Dr. Pat Spurgeon was part of those early coaching staffs and remembers the playbook was not as much a secret weapon as a necessity.
"Remember, we didn't have scholarships the first couple of years because we didn't have money, among other reasons. We didn't have any scholarships, so we needed something that fit our material. We had a lot of 5-9, 5-10, 235 linemen. Sometimes they weighed 230, sometimes smaller than that," he recalled.
Those undersized players relied on technique not size and helped build traditions and expectations. Southern eventually suffered its first major drought from greatness. After the 2005 season and back-to-back early exits from the NCAA I-AA playoffs, university athletic director Sam Baker took down more than the team's original fieldhouse. He, along with school administrators, scrapped the coaching staff and the offense.
"We didn't feel like we could get anybody to properly coach the option as it comes from the PJ coaching tree. So we decided to go in a different direction," Baker explained.
They introduced two head coaches in two consecutive years to install the conventional "pro-style" plan that seemed to bring fans and excitement to other programs. But this generation of Eagles never seemed to soar.
"Those were some hard times and not a lot of fun," Baker noted. "We had a thought process we thought would work. Anytime you do something, there's a gamble. But a leader has to take some gambles sometimes."

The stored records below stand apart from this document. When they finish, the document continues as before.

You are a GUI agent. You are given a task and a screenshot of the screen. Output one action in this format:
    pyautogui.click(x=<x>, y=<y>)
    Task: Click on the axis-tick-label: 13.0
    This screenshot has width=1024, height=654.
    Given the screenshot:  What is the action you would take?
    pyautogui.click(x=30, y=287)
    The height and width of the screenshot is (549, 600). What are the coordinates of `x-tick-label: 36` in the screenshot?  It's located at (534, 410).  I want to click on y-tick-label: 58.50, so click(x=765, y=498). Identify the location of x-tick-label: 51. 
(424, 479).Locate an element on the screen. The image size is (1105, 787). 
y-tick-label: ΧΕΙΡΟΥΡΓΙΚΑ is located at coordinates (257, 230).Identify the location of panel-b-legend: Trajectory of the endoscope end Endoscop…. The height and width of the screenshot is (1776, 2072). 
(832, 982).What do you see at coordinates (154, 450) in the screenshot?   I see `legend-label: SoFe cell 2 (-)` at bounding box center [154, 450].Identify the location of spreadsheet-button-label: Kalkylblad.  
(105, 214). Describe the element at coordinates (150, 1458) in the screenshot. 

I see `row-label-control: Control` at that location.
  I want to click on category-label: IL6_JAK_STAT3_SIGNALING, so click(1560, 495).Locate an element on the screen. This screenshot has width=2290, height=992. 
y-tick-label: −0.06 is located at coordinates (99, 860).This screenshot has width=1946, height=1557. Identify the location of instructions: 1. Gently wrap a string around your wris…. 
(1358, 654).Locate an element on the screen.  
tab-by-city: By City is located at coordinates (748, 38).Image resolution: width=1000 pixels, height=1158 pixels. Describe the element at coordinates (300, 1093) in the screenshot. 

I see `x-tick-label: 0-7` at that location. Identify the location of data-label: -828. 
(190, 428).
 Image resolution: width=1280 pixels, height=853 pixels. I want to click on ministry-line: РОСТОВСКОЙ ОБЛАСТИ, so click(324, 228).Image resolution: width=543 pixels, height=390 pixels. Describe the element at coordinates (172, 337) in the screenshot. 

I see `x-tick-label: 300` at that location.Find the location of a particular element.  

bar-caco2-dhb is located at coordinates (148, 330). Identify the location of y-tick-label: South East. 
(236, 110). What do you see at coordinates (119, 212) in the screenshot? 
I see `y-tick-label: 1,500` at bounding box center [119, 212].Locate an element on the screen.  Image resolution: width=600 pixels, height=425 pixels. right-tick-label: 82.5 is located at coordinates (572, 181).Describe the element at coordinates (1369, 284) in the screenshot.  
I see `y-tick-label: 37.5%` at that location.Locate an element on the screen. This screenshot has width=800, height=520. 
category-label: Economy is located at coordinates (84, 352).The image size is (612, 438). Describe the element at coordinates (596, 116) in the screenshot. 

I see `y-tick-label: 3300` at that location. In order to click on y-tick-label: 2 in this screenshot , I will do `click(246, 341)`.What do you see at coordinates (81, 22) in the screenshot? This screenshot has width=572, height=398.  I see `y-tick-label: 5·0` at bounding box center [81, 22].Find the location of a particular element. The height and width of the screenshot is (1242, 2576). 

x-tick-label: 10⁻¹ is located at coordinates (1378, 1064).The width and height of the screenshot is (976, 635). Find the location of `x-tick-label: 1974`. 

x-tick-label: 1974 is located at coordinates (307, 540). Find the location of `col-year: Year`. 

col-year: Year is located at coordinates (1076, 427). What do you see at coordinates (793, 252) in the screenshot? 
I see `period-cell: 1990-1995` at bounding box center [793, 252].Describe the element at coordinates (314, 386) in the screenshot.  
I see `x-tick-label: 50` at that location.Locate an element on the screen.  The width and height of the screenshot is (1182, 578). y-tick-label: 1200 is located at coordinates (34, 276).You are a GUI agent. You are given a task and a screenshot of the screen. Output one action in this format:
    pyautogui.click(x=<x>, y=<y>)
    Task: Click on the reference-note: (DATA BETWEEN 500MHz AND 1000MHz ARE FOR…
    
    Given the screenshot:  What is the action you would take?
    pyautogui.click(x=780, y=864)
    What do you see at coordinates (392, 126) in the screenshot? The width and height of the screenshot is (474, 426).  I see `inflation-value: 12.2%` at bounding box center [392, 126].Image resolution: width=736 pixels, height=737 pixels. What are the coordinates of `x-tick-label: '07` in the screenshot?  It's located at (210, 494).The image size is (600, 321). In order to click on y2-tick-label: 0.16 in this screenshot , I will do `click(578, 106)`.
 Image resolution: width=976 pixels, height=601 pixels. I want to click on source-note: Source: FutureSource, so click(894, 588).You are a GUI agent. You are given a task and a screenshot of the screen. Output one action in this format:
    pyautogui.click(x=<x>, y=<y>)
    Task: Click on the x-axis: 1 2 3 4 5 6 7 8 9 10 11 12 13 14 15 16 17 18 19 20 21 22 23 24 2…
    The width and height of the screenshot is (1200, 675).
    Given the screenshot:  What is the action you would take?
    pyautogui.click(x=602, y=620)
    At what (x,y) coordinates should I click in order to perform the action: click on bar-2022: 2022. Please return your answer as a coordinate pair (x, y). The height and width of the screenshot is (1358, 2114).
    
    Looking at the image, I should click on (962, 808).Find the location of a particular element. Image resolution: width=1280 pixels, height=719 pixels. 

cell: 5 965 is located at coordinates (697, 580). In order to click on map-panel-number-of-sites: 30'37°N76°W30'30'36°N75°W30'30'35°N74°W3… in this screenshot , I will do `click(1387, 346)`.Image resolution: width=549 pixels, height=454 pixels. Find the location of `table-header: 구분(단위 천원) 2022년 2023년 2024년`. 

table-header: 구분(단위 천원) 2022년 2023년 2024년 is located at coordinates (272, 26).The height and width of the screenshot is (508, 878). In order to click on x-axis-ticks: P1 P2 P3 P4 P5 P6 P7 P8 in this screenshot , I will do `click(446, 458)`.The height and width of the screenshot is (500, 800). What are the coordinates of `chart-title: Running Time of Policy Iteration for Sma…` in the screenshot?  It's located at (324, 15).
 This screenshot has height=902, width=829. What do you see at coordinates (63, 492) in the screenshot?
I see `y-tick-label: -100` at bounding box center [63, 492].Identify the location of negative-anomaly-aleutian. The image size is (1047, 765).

With four years of even less success, the Eagles turn back to their roots. They fired Coach Chris Hatcher minutes after the last game of the 2009 season and announced a new coach. Jeff Monken was an assistant coach here and followed Paul Johnson to Navy then Georgia Tech. At both places, Johnson used the Triple Option to turn around wayward teams.
"There's that identify from the offense and I think that's what people are excited about. Because there wasn't that success, there is a hope that we're going to go back to what we know," Coach Monken explained.
Few believe the success will return overnight and the daunting challenge looks familiar to Spurgeon.
"In some respects, Georgia Southern faces the same challenge now we faced back then. It's going to take a while and there'll be a few rough spots," noted Spurgeon, the former kicking and scout coach fans and Coach Erk Russell called The Voice of Doom for his always ominous forecasts.
Monken, his boss and the fans hope they can find that success sooner rather than later.